━━━ TEXT SECTION
But the real challenge to the notion of a perfect creation is found in the Biblical fact that the two main players in the cosmic drama, namely, humanity and Satan were given a less than perfect power of choice, a power which allowed them to implement choices which could endanger "project earth" and send it on a near catastrophic course in the space-time continuum. Unfortunately I too have that less than perfect power of choice, so unless I'm a radically renewed creation I'd better be barred from the New Heavens and earth.
ANDREW: At the end of Revelation, [God] promises to restore all things. Now, as we interpret God’s ways between these bookends, we must avoid two dangers. One is to equate God’s silence or hiddenness with indifference. Kemi Badenoch assumes that if God cared for Elisabeth Fritzl, he would prove it by stepping in. However, while God is active in the world, he has given humans free will. He is not a puppet-master continually tweaking reality.
As the late Rabbi Jonathan Sacks noted: “We believe God gave us freedom. It is the most fateful decision he made in the entire universe.” God teaches us what is good but does not forcibly prevent us from doing evil. Josef Fritzl is therefore responsible for his actions. To blame God for such malevolence overlooks the serious truth of free will.
MY COMMENT: I can accept that God's silence or hiddenness doesn't necessarily imply indifference. But if we are expecting God to step in and stop the suffering then why is their any suffering and evil in the first place, because surely God would then be obliged to step in from the get-go. Therefore that a morally perfect omni-everything God has allowed suffering and evil to multiply from day one remains a mystery at this stage. However, as I mentioned in part I we now have to face the challenge of atheist PZ Myers who wrote:
No one uses the problem of evil to disprove a god, but only the idea of a benevolent god, or more specifically, the perfectly good being most Christians promote. When I see it deployed in an argument, it’s usually to make the narrower point that I don’t believe in your god..........But OK, sure, (if) the problem of evil says you should be anything but a traditional Christian, I’ll take it.
━━━━━━
## PROBLEMS TO SOLVE
1) Answer the following questions using the passage on the problem of evil:
(a) What does Andrew say God promises at the end of Revelation?
(b) Which late rabbi is quoted on God giving humanity freedom?
(c) Which atheist does the comment cite as a challenge?
2) Extend the passage on the problem of evil beyond its final sentence, in a manner consistent with its argument.
━━━ EXTRACTED RECORDS
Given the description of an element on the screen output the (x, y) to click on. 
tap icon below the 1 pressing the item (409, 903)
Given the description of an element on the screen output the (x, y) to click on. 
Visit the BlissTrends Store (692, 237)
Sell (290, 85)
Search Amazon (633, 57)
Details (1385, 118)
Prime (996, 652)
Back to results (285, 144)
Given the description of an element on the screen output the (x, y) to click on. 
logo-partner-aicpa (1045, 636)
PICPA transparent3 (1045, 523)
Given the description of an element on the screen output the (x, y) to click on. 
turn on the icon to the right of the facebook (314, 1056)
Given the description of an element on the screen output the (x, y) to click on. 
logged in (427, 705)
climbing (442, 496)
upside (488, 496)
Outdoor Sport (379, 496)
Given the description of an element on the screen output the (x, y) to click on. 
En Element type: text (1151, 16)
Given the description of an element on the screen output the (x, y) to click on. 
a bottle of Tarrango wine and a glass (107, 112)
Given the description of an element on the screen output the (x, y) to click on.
━━━━━━
## ANSWERS TO THE EXERCISES
1)
(a) To restore all things.
(b) Rabbi Jonathan Sacks.
(c) PZ Myers.

2)
Well, OK I may not agree with that, but it is a robust & genuine challenge; namely, that the easy explanation for suffering and evil, if one assumes God exists, is that God is a baddie. But as a response to the question of suffering and evil I find Andrew's talk of "freewill" a cliche that is far from adequate; the general idea behind the "freewill" argument is that if we can source suffering and evil in human and satanic choices then that absolves God of any creative responsibility for the world's problems. The claim is that then it is all down to human & satanic "freewill"; God is therefore let off the hook. But the bad news is that so-called "freewill" is a mine field of issues....
Firstly one would have to trace all those flawed "freewill" decision making processes back to God's creation of agents who have the propensity to make such morally flawed decisions. Secondly, as I have made a case for in the past, the debate between so called "freewill" and "determinism" is suspect from the point of view of intelligibility. The concepts of both "freewill" and "determinism" used by both sides of the debate fall over on the questions of their coherence. Therefore the resort to "freewill" is no answer to Myers' challenge and fails to off-load moral responsibility for the Creation's woes from the Creator to the Creation's agents.
***
ANDREW: The opposite danger is to assume God’s current tolerance of evil is permanent. It is not. God has set a day to end injustice and hold evildoers to account, including Fritzl. Moreover, those like Elisabeth who have suffered at the hands of earthly fathers will have their tears wiped away by their heavenly father.
Then and only then, from the vantage point of eternity, will pain and suffering be put into perspective. To feel deep anguish in the face of evil today is absolutely right. But to reject God for this reason is premature. Instead, we need to hold on in hope and echo the cry that concludes the Bible: “Maranatha! Come Lord!”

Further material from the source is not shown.